Piper Stuart Todd leading the haggis.
Piper Stuart Todd leading the haggis.

Morpeth Rotary Club

Morpeth Rotary began a new tradition last year when it held its first Burns Night Supper of recent times.

Prof Andrew Hamnett, Mary Kendall and President Bob Kendall admiring the just arrived haggis.

Prof Andrew Hamnett, Mary Kendall and President Bob Kendall admiring the just arrived haggis.

The event was held again in 2019, with Past President Andrew Hamnett, retired Vice Chancellor of Strathclyde University, presiding at Barluga in Morpeth. Andrew wore his Malawi Scottish tartan.

He bade the 50 guests welcome and invited Jim Miller, one of the few Scottish members, to say the Selkirk grace.

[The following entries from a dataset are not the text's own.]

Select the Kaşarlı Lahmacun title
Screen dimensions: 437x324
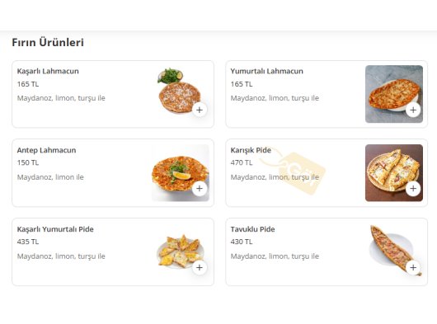[48, 72]
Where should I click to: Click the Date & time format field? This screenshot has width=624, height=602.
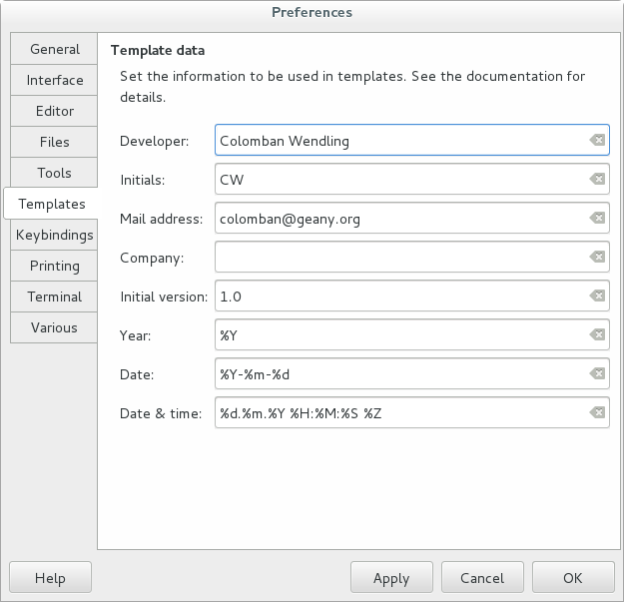pos(399,413)

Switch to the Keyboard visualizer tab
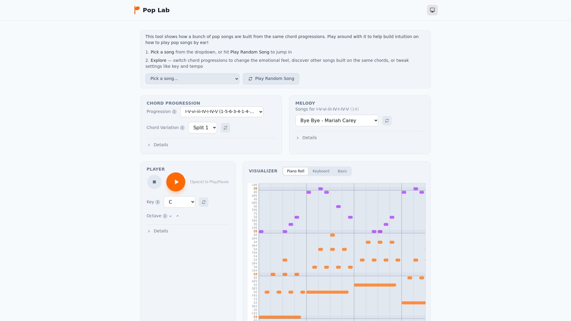(321, 171)
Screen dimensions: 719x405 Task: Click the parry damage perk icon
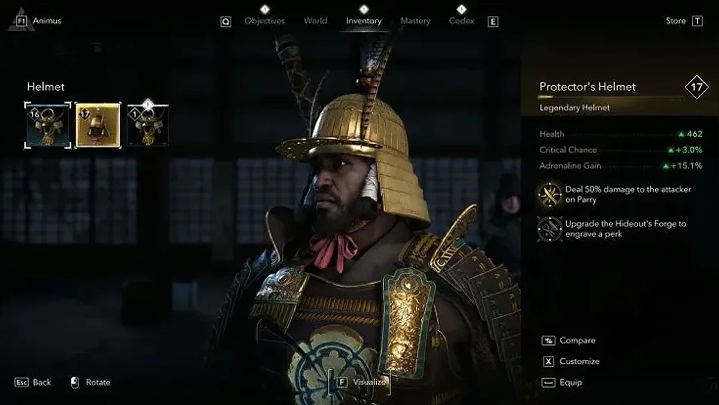click(549, 194)
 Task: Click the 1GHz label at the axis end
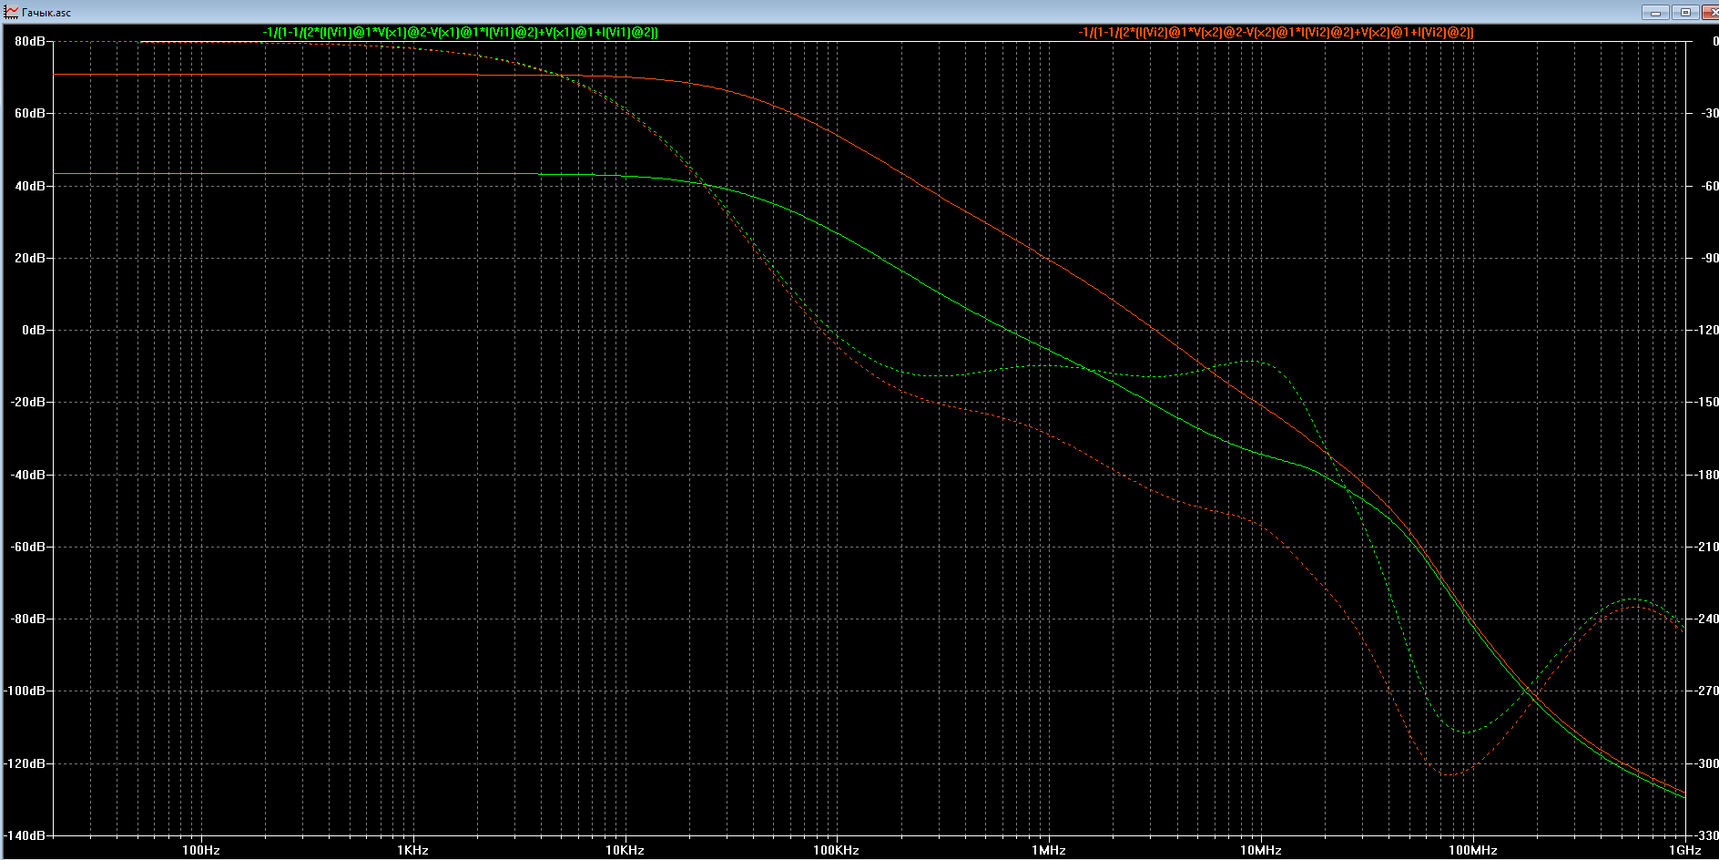tap(1684, 850)
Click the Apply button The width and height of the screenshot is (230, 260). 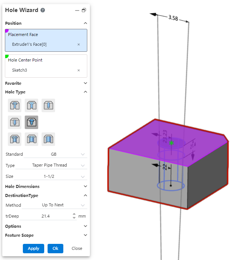(x=33, y=248)
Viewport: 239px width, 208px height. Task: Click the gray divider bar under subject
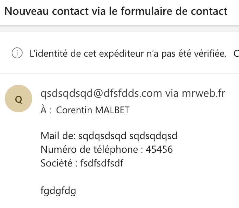pyautogui.click(x=120, y=28)
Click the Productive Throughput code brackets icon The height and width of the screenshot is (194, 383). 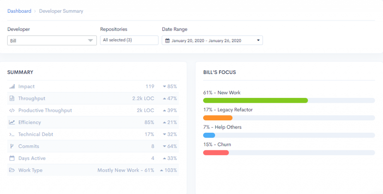pos(12,111)
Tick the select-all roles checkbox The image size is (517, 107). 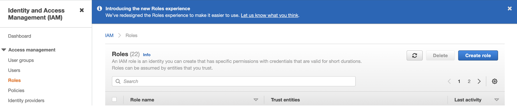(x=114, y=100)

Stuart Todd, of Morpeth Highland Pipe Band, led in the haggis, which was given the traditional Burns address before being assaulted with a knife and taken away to be cut in pieces. The haggis was toasted with a dram and served with neeps and tatties, followed by cranachan.

Three further Burns’ addresses were performed, each with another dram.

Simon Foley, from Essex, spoke ‘to the immortal memory’ of Burns’ spirit. He told how Burns had been a farmer, soldier and excise man, as well as poet and songwriter. Simon included Burns’ songs in his fine tenor voice.

Stan Bryce, with his Scouse accent and wearing his MacFarlane tartan tie, made a toast to ‘the lassies’ that was almost as risqué as Burns would have done. He noted that Burns talked about his love of the ladies in 180 poems.

It was replied to by Barbara Pringle with a hard-hitting satirical poem of her own, in a perfect lowland Scots dialect.

The raffle raised over £200 for good causes.